Different types of treatments are available for patients with malignant mesothelioma. Some treatments are standard (the currently used treatment), and some are being tested in clinical trials. A treatment clinical trial is a research study meant to help improve current treatments or obtain information on new treatments for patients with cancer. When clinical trials show that a new treatment is better than the standard treatment, the new treatment may become the standard treatment. Patients may want to think about taking part in a clinical trial. Some clinical trials are open only to patients who have not started treatment.

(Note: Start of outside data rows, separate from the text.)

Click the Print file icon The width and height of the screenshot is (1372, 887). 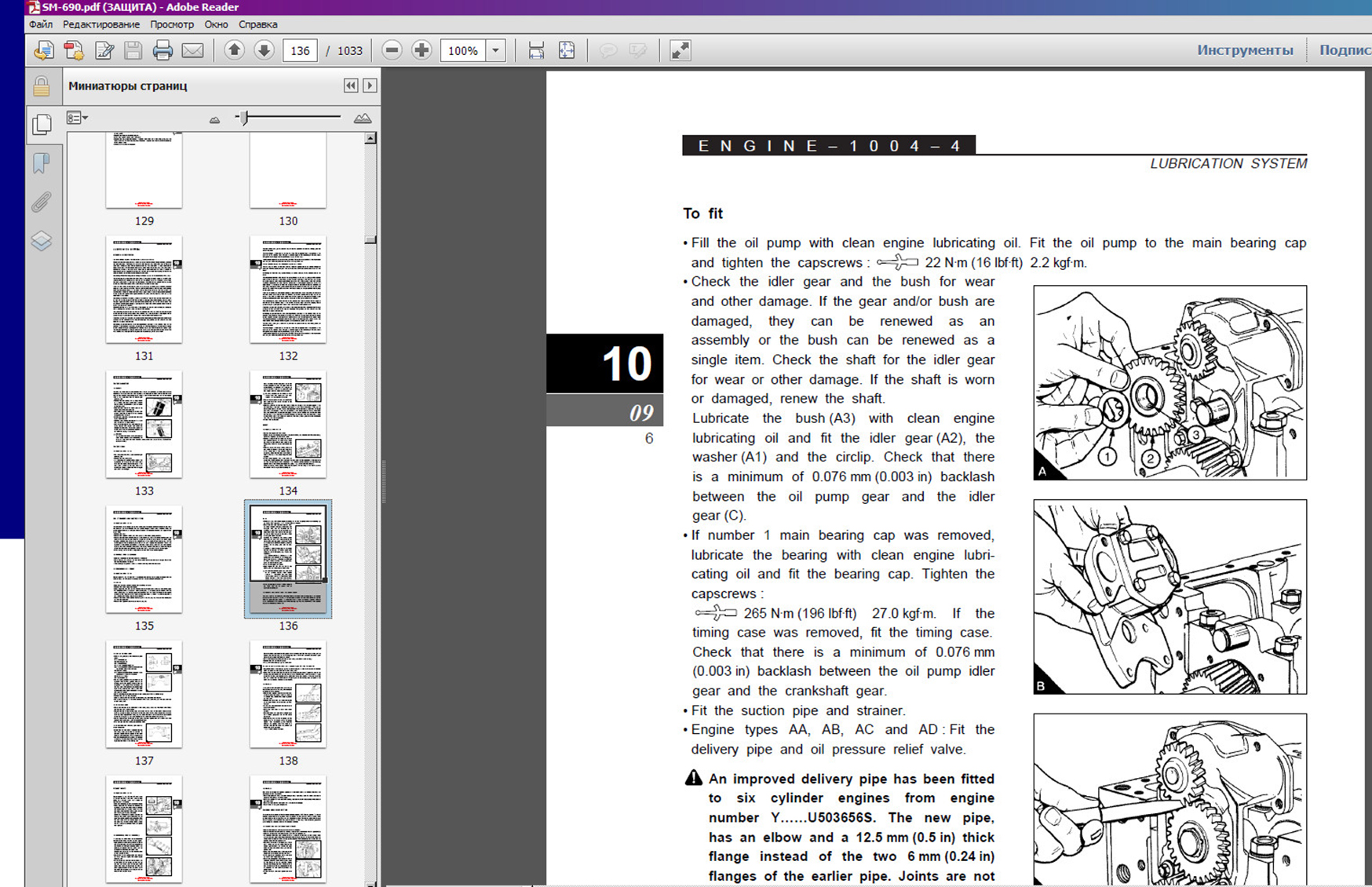(162, 51)
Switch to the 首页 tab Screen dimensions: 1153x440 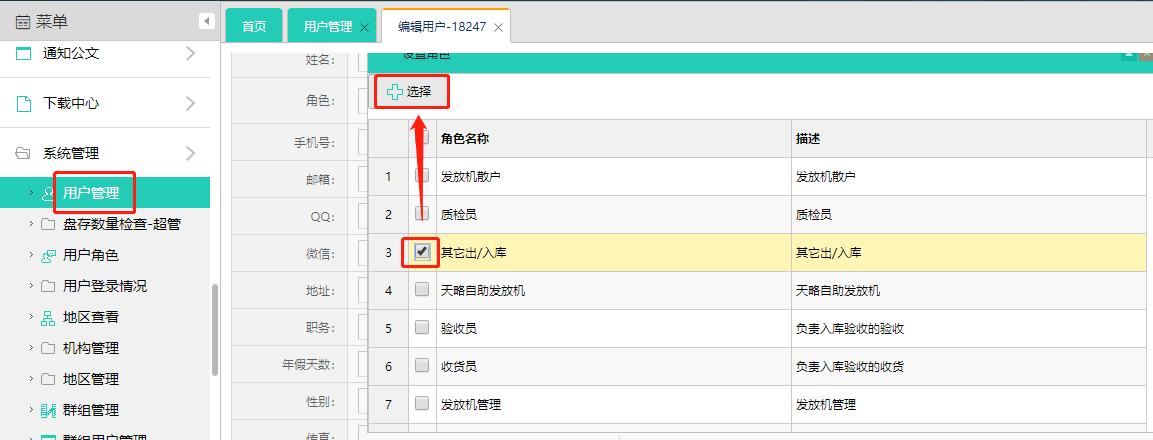(x=254, y=27)
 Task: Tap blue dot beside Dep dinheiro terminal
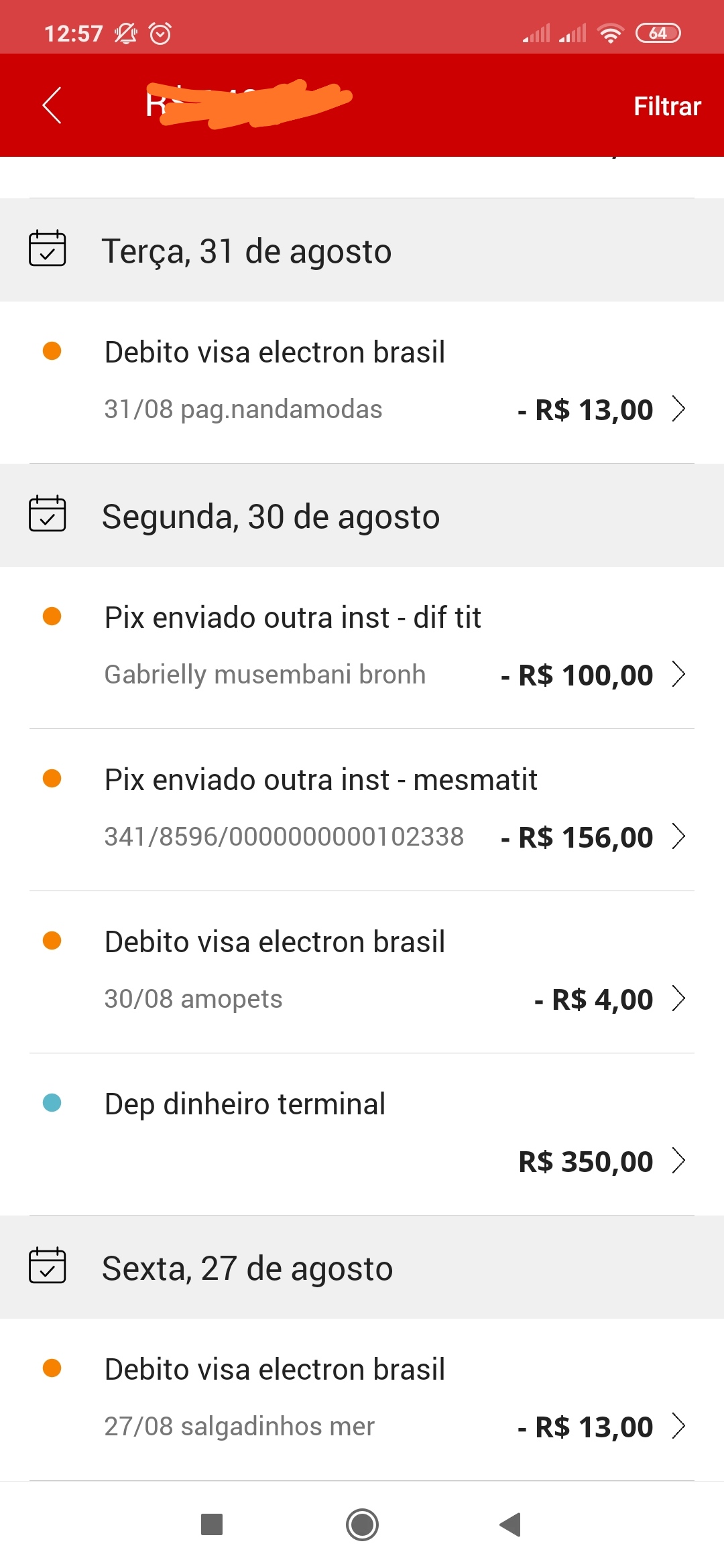point(52,1102)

Three types of standard treatment are used:

Surgery

The following surgical treatments may be used for malignant mesothelioma:

Even if the doctor removes all the cancer that can be seen at the time of the surgery, some patients may be given chemotherapy or radiation therapy after surgery to kill any cancer cells that are left. Treatment given after surgery, to lower the risk that the cancer will come back, is called adjuvant therapy.

Radiation therapy

Radiation therapy is a cancer treatment that uses high-energy x-rays or other types of radiation to kill cancer cells or keep them from growing. There are two types of radiation therapy. External radiation therapy uses a machine outside the body to send radiation toward the cancer. Internal radiation therapy uses a radioactive substance sealed in needles, seeds, wires, or catheters that are placed directly into or near the cancer. The way the radiation therapy is given depends on the type and stage of the cancer being treated.

Chemotherapy

Chemotherapy is a cancer treatment that uses drugs to stop the growth of cancer cells, either by killing the cells or by stopping them from dividing. When chemotherapy is taken by mouth or injected into a vein or muscle, the drugs enter the bloodstream and can reach cancer cells throughout the body (systemic chemotherapy). When chemotherapy is placed directly into the cerebrospinal fluid, an organ, or a body cavity such as the abdomen, the drugs mainly affect cancer cells in those areas (regional chemotherapy). Combination chemotherapy is the use of more than one anticancer drug. The way the chemotherapy is given depends on the type and stage of the cancer being treated.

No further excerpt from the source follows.